#### [Tarea]
Según el texto extraído, ¿dónde reside la realidad?

#### [Texto extraído]

'''

Uno de los mayores pecados del ser humano es creerse conocedor de una
razón universal que nos mueve e incita para que realicemos grandes cosas.
Marcar la huella. Convertirnos en alguien con la suficiente importancia como
para que el tiempo no nos devore a base de olvido.
La realidad reside en los pequeños detalles.
Esos momentos en los que sin hacer nada realmente épico te hace sentir
genial.
Es ver una película o dos en buena compañía entre una pareja que acoge a
este Vasco con los brazos abiertos, entre monos gigantes y Xenomorphos,
disfrutando de algún exorcismo que otro, aliñado con un fantasma con instinto
maternal, que hacen que las vacaciones sirvan exactamente para pulsar el
interruptor de desconexión.
Es volver a ver a ese dibujante cuya cabeza está repleta de mundos
surrealistas, únicos y tan genuinos que te instan a volver a golpear teclas
para darles vida.

'''

(Datos de localización por coordenadas de píxel)
'''

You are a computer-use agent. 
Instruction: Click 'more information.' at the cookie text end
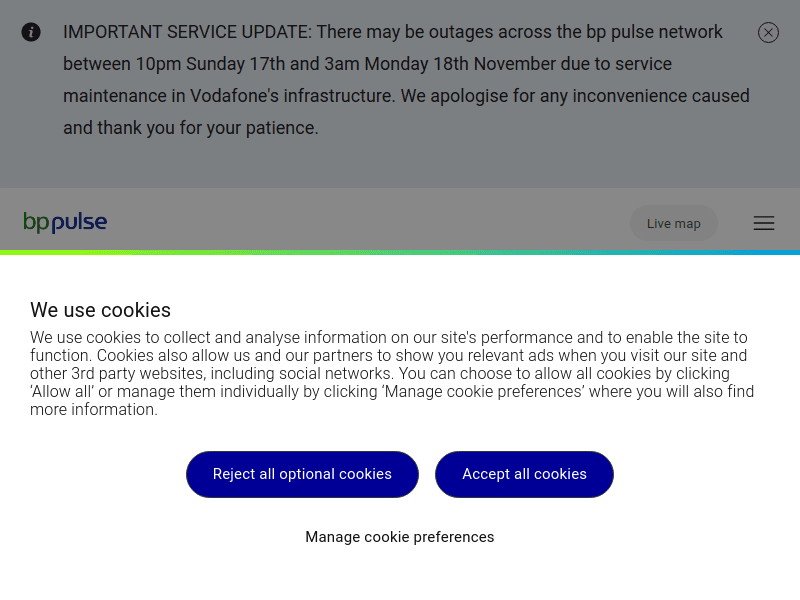coord(94,410)
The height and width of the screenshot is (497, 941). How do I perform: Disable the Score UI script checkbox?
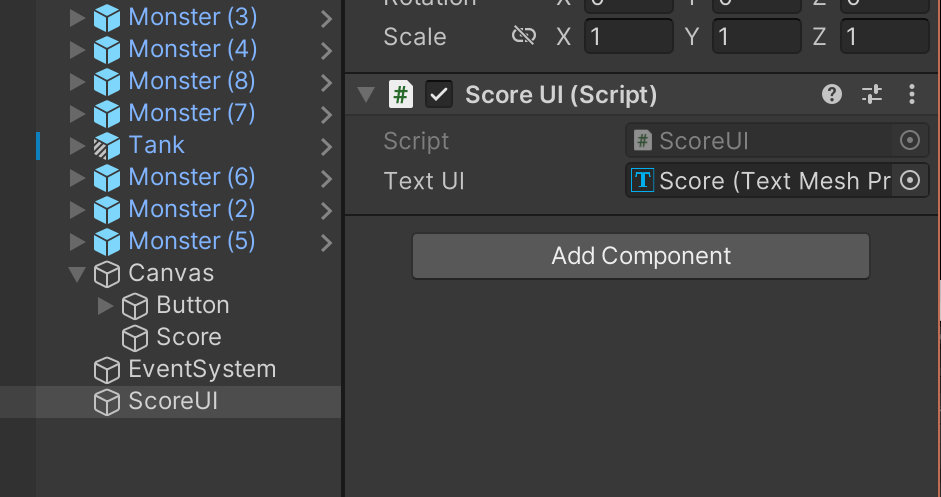click(438, 95)
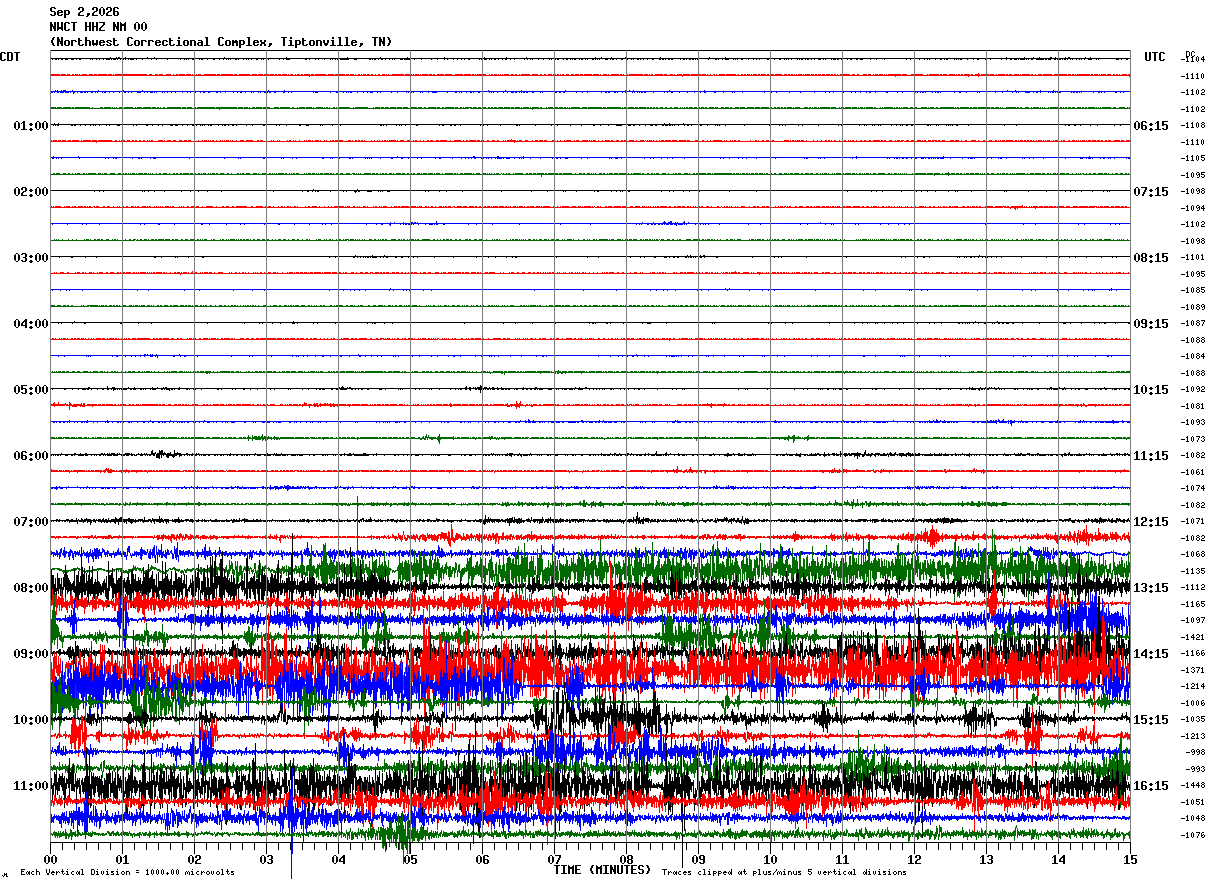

'''

#### [Respuesta esperada]
En los pequeños detalles.